# Best Fly Reel under $400



## E-money (Jul 7, 2016)

I know this will be an opinion thread but I'd like to hear some reasons along with the recommendations. I have a 7 wt rod on the way and need to put a reel on it for upper slot reds. Regularly get fish into the 30-32" range in the same areas. I would like a reel with a quality drag system for breaking down the bigger fish. I'd also like something with very little start up for fast breaks and just in case I want to play around with lighter tippets. I'd like to keep it under $400 and I intend to throw RW Bermuda Shorts.
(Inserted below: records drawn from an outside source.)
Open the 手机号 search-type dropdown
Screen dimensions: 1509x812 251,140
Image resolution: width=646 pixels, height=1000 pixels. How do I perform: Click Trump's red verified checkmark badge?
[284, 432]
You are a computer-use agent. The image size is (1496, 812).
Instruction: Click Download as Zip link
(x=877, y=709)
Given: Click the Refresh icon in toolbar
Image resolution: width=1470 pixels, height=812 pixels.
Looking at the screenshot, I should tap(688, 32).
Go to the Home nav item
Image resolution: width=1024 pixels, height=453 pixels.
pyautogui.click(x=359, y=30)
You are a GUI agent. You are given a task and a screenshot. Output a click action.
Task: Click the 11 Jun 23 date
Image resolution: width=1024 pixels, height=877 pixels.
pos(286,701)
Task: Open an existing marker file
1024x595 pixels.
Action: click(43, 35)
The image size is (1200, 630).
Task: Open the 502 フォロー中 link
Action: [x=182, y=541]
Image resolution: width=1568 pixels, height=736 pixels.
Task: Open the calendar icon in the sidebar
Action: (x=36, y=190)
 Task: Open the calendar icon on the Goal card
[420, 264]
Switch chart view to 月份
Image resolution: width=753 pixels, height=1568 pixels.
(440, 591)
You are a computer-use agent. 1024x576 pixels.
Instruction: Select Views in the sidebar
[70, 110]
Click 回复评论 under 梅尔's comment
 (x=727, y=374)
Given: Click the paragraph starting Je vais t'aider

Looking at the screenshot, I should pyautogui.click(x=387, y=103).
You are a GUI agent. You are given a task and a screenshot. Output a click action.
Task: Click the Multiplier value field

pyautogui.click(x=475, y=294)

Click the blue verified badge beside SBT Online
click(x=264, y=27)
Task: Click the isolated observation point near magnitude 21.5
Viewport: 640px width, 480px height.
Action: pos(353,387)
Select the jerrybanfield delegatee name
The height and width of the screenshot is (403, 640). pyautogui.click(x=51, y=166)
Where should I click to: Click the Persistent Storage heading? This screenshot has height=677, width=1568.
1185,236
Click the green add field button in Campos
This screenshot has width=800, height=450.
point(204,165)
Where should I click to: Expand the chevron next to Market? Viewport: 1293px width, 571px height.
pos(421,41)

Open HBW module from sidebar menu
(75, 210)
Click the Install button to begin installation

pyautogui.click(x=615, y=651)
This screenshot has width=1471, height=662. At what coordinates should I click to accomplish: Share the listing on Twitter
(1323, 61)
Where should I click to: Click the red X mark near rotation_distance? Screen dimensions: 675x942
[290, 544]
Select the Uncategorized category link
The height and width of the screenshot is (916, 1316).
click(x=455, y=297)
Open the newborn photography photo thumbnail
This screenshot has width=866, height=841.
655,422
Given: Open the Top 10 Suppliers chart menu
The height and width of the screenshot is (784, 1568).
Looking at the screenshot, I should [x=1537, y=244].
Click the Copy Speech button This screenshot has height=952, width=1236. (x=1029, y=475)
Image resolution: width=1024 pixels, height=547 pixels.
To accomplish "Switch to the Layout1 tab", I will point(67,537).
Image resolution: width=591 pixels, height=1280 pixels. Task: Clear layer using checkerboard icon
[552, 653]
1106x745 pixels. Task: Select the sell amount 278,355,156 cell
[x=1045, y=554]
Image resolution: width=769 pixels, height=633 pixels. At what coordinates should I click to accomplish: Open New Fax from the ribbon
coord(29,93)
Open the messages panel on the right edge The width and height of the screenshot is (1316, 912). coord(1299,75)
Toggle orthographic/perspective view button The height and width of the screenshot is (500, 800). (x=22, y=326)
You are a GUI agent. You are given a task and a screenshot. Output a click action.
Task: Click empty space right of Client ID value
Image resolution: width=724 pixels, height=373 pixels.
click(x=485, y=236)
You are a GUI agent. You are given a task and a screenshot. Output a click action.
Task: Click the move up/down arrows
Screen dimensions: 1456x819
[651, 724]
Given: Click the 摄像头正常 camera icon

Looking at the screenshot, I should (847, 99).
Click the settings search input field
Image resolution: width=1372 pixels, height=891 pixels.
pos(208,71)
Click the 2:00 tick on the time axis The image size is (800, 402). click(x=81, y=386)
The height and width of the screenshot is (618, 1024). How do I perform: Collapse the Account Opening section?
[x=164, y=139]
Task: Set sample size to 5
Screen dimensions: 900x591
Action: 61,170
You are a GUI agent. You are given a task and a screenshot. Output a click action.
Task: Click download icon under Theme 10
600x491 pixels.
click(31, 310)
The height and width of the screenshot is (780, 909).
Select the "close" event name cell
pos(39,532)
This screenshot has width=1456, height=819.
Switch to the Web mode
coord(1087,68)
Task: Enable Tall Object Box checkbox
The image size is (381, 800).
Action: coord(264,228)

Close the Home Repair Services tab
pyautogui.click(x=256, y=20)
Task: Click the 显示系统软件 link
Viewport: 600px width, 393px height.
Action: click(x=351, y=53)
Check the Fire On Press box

Thanks for the help!

Eric

Also I want it to look really cool.


----------



## jonrconner (May 20, 2015)

Lots of choices on eBay, reels that are bought on a whim, hardly used, and at a big discount for you.
JC


----------



## TylertheTrout2 (Apr 21, 2016)

3-Tand! or the new Redington Rise is pretty sweet as well


----------



## hferrell87 (Jan 28, 2013)

Lamson fly reels are hard to beat for the money...


----------



## Finn Maccumhail (Apr 9, 2010)

For a 7wt the Tibor Back Country Wide is generally like $375'ish. It will hold about 250 yards of backing with a 7wt line. I've got one on my 6wt and I love it.


----------



## Pierson (Mar 16, 2016)

Tibor Back County Wide, I have one, absolutely love it for a lightweight setup. Maybe a used Everglades too. Could be a little on the heavy side for a 7 wt but I use them on my 8 wt and love it.


----------



## TheAdamsProject (Oct 29, 2007)

Backcountry Wide for 1st choice. 2nd would be something like a Nautilus or Lamson. I think I saw some deals on Sierra Trading post for Lamson the other day.


----------



## el9surf (Dec 23, 2008)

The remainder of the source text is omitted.